• [Objetivo do exercício]
Por favor, transcreva fielmente todas as linhas dos dados abaixo, sem alterar nada.

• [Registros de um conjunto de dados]
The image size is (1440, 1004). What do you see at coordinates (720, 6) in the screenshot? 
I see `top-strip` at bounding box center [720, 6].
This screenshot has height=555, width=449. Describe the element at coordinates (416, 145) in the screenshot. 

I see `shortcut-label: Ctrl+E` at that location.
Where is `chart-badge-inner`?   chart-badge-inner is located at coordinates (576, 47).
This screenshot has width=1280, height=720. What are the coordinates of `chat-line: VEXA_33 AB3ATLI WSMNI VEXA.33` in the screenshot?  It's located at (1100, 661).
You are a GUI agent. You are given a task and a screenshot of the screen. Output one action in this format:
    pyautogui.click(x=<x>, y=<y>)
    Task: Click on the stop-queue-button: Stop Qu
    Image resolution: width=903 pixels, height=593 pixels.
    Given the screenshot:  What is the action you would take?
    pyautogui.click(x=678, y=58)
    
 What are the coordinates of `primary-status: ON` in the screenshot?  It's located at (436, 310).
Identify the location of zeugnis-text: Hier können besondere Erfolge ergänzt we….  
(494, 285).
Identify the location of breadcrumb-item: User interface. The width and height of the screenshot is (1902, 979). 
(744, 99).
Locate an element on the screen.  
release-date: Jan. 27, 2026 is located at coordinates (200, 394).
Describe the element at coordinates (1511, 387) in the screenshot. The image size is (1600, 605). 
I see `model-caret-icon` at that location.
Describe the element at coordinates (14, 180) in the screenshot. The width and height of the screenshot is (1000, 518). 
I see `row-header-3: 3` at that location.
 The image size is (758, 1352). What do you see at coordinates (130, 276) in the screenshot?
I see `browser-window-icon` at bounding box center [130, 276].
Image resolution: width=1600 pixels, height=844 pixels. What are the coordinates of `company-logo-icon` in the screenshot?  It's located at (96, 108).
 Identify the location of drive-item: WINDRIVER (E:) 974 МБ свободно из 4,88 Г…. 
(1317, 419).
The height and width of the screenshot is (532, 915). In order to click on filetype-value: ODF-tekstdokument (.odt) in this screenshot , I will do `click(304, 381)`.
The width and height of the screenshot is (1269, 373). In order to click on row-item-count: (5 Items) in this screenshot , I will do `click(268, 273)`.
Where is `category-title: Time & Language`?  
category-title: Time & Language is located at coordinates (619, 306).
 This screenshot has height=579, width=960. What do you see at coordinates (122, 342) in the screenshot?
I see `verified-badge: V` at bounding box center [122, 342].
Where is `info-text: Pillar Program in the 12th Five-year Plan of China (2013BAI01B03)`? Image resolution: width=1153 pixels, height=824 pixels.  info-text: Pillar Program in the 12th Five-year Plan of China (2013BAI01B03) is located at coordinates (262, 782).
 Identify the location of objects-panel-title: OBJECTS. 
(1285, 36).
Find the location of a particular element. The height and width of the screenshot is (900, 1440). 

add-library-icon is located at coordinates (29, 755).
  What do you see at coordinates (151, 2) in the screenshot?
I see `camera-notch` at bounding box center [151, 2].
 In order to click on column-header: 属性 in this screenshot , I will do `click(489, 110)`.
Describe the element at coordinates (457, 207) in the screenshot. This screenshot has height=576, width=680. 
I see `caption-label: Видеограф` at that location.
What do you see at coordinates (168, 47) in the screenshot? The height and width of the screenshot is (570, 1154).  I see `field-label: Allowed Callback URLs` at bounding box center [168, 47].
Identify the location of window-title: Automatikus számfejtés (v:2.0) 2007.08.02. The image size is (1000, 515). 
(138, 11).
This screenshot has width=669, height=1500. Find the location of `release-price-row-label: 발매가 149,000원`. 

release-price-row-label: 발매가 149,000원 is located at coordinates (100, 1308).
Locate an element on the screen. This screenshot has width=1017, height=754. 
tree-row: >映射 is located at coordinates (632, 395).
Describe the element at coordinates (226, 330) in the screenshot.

• [Resultado do exercício]
The image size is (1440, 1004). What do you see at coordinates (720, 6) in the screenshot? 
I see `top-strip` at bounding box center [720, 6].
This screenshot has height=555, width=449. Describe the element at coordinates (416, 145) in the screenshot. 

I see `shortcut-label: Ctrl+E` at that location.
Where is `chart-badge-inner`?   chart-badge-inner is located at coordinates (576, 47).
This screenshot has width=1280, height=720. What are the coordinates of `chat-line: VEXA_33 AB3ATLI WSMNI VEXA.33` in the screenshot?  It's located at (1100, 661).
You are a GUI agent. You are given a task and a screenshot of the screen. Output one action in this format:
    pyautogui.click(x=<x>, y=<y>)
    Task: Click on the stop-queue-button: Stop Qu
    Image resolution: width=903 pixels, height=593 pixels.
    Given the screenshot:  What is the action you would take?
    pyautogui.click(x=678, y=58)
    
 What are the coordinates of `primary-status: ON` in the screenshot?  It's located at (436, 310).
Identify the location of zeugnis-text: Hier können besondere Erfolge ergänzt we….  
(494, 285).
Identify the location of breadcrumb-item: User interface. The width and height of the screenshot is (1902, 979). 
(744, 99).
Locate an element on the screen.  
release-date: Jan. 27, 2026 is located at coordinates (200, 394).
Describe the element at coordinates (1511, 387) in the screenshot. The image size is (1600, 605). 
I see `model-caret-icon` at that location.
Describe the element at coordinates (14, 180) in the screenshot. The width and height of the screenshot is (1000, 518). 
I see `row-header-3: 3` at that location.
 The image size is (758, 1352). What do you see at coordinates (130, 276) in the screenshot?
I see `browser-window-icon` at bounding box center [130, 276].
Image resolution: width=1600 pixels, height=844 pixels. What are the coordinates of `company-logo-icon` in the screenshot?  It's located at (96, 108).
 Identify the location of drive-item: WINDRIVER (E:) 974 МБ свободно из 4,88 Г…. 
(1317, 419).
The height and width of the screenshot is (532, 915). In order to click on filetype-value: ODF-tekstdokument (.odt) in this screenshot , I will do `click(304, 381)`.
The width and height of the screenshot is (1269, 373). In order to click on row-item-count: (5 Items) in this screenshot , I will do `click(268, 273)`.
Where is `category-title: Time & Language`?  
category-title: Time & Language is located at coordinates (619, 306).
 This screenshot has height=579, width=960. What do you see at coordinates (122, 342) in the screenshot?
I see `verified-badge: V` at bounding box center [122, 342].
Where is `info-text: Pillar Program in the 12th Five-year Plan of China (2013BAI01B03)`? Image resolution: width=1153 pixels, height=824 pixels.  info-text: Pillar Program in the 12th Five-year Plan of China (2013BAI01B03) is located at coordinates (262, 782).
 Identify the location of objects-panel-title: OBJECTS. 
(1285, 36).
Find the location of a particular element. The height and width of the screenshot is (900, 1440). 

add-library-icon is located at coordinates (29, 755).
  What do you see at coordinates (151, 2) in the screenshot?
I see `camera-notch` at bounding box center [151, 2].
 In order to click on column-header: 属性 in this screenshot , I will do `click(489, 110)`.
Describe the element at coordinates (457, 207) in the screenshot. This screenshot has height=576, width=680. 
I see `caption-label: Видеограф` at that location.
What do you see at coordinates (168, 47) in the screenshot? The height and width of the screenshot is (570, 1154).  I see `field-label: Allowed Callback URLs` at bounding box center [168, 47].
Identify the location of window-title: Automatikus számfejtés (v:2.0) 2007.08.02. The image size is (1000, 515). 
(138, 11).
This screenshot has width=669, height=1500. Find the location of `release-price-row-label: 발매가 149,000원`. 

release-price-row-label: 발매가 149,000원 is located at coordinates (100, 1308).
Locate an element on the screen. This screenshot has width=1017, height=754. 
tree-row: >映射 is located at coordinates (632, 395).
Describe the element at coordinates (226, 330) in the screenshot.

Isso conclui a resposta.